In its monitoring of systemic financial risks, the Systemic Risk Council may look at how risks build up over time and across sectors. For example, it may be particularly relevant to look at the building up of risks in areas which have only recently been regulated as a result of the financial crisis, e.g. capital and hedge funds, as well as areas which have not yet been closely regulated, such as the shadow banking system, which resembles investment or banking activities, but which is not carried out by regulated credit institutions. The Council shall e.g. collect information which may contribute to monitoring systemic financial risks, including information in areas where data is not systematically being collected today.

About observations, warnings and recommendations

The Systemic Risk Council can comment on financial matters, including the development of systemic financial risks and financial regulation, which according to the Council's assessment could lead to systemic risks and thereby threaten financial stability. The Council may suggest initiatives within the financial area that can reduce or prevent the development of systemic risks. The Council's comments can differ in strength and can be in the form of observations, warnings and recommendations.

  • An observation implies that according to the Council's assessment there is a risk that systemic financial risks may be building up.
  • A warning implies that according to the Council's assessment there are clear indications of the building up of systemic financial risks that should be considered mitigated.
  • Finally, a recommendation is a specific proposal on an initiative that will be appropriate in order to mitigate or counter identified systemic financial risks.

Observations do not trigger a duty to act for the recipients while warnings (if there is a specific recipient) and recommendations impose an obligation on recipients to act within three months. Recipients of a warning must present a report addressing the warning, including whether the warning has induced the recipients to make additional assessments, implement initiatives or the like. Similarly, the recipients of a recommendation shall either implement the initiative or present a report explaining and justifying why the recommendation has not been implemented. This means that warnings and recommendations shall be addressed according to a comply-or-explain principle. Subsequently the Council shall assess whether the acts or omissions to act and their explanations are adequate.

Warnings and recommendations will be directed towards the Danish Financial Supervisory Authority and, if it concerns legislation, to the government. According to the draft law (concerning amendment of the Danish Financial Business Act, etc.), the Minister for Business and Growth will be the designated authority for macroprudential instruments, e.g. the countercyclical capital buffer.

The Council decides by a simple majority vote among the present members with voting rights.
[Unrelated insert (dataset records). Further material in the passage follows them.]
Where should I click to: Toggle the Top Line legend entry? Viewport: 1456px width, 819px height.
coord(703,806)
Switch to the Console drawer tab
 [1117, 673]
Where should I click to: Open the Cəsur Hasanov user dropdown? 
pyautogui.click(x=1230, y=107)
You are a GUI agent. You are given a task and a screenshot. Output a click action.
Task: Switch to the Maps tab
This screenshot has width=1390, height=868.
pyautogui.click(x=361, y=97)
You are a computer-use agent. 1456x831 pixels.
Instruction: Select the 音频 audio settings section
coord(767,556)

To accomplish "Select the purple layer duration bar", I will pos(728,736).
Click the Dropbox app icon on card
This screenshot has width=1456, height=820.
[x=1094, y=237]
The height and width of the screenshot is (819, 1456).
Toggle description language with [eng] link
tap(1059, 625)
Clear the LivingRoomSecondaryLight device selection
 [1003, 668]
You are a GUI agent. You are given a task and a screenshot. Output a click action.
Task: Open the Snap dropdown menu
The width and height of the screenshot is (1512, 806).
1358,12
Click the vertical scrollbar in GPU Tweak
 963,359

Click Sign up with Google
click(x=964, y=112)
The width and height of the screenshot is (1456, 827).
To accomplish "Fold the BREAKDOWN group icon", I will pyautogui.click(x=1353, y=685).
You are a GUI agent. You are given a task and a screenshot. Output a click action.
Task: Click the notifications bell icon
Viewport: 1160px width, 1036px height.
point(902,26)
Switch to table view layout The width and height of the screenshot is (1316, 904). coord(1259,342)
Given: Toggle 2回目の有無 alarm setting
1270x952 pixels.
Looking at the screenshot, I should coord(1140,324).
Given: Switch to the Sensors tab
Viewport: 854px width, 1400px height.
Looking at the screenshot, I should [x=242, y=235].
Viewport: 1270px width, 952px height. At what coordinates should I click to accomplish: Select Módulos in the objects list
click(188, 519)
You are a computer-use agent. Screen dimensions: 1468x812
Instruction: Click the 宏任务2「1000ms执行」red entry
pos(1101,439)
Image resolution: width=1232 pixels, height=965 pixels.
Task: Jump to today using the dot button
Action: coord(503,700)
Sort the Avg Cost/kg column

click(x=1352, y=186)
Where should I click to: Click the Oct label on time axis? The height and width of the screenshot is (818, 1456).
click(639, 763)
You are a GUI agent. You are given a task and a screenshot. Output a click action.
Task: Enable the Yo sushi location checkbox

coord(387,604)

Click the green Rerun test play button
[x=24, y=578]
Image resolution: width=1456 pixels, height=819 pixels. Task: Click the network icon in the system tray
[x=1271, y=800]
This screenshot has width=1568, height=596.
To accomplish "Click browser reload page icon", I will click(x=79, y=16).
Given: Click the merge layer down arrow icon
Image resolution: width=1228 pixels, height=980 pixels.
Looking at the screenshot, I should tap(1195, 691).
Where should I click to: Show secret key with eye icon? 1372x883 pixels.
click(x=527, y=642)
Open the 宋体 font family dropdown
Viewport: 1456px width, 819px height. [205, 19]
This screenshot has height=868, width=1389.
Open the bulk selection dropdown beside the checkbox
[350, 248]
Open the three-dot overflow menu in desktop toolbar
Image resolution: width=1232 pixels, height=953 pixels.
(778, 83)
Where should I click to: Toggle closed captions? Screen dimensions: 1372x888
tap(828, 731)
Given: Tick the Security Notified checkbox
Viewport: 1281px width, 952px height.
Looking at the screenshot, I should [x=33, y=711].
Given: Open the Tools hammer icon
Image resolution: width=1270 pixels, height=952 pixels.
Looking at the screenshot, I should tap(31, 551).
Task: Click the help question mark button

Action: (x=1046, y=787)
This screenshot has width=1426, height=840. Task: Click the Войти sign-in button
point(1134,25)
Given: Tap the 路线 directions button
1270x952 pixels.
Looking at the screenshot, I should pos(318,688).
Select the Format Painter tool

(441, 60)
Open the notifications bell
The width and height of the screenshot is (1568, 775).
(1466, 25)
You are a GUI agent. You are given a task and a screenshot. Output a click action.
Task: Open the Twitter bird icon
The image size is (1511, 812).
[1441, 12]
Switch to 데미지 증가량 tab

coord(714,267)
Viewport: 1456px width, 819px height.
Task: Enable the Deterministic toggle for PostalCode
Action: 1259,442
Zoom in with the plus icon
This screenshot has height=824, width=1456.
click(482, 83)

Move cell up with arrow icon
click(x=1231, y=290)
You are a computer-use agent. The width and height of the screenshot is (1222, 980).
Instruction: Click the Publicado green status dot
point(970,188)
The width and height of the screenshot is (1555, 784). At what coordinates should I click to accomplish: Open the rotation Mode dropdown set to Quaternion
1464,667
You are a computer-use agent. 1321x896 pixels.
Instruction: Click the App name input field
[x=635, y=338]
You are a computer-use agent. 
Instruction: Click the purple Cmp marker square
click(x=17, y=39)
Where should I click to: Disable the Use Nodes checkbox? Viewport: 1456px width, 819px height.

In the event of equality of votes, the chairman will have the decisive vote.  The representatives from the economic ministries and the Danish Financial Supervisory Authority have no voting rights regarding observations, warnings and recommendations directed towards the government. However, observations, warnings and recommendations directed towards the government will at their publication include a statement by the representatives from the ministries.

The different types of statements, their degrees of strength, disclosure rules, etc. are summarized in this table.

About warnings and recommendations from ESRB

The European Systemic Risk Board, ESRB, can issue warnings and recommendations to member states and national supervisors. When the ESRB issues a warning or recommendation to the authorities in Denmark, the authorities addressed shall to the extent possible consult the Council before they respond to the ESRB's warnings or recommendations.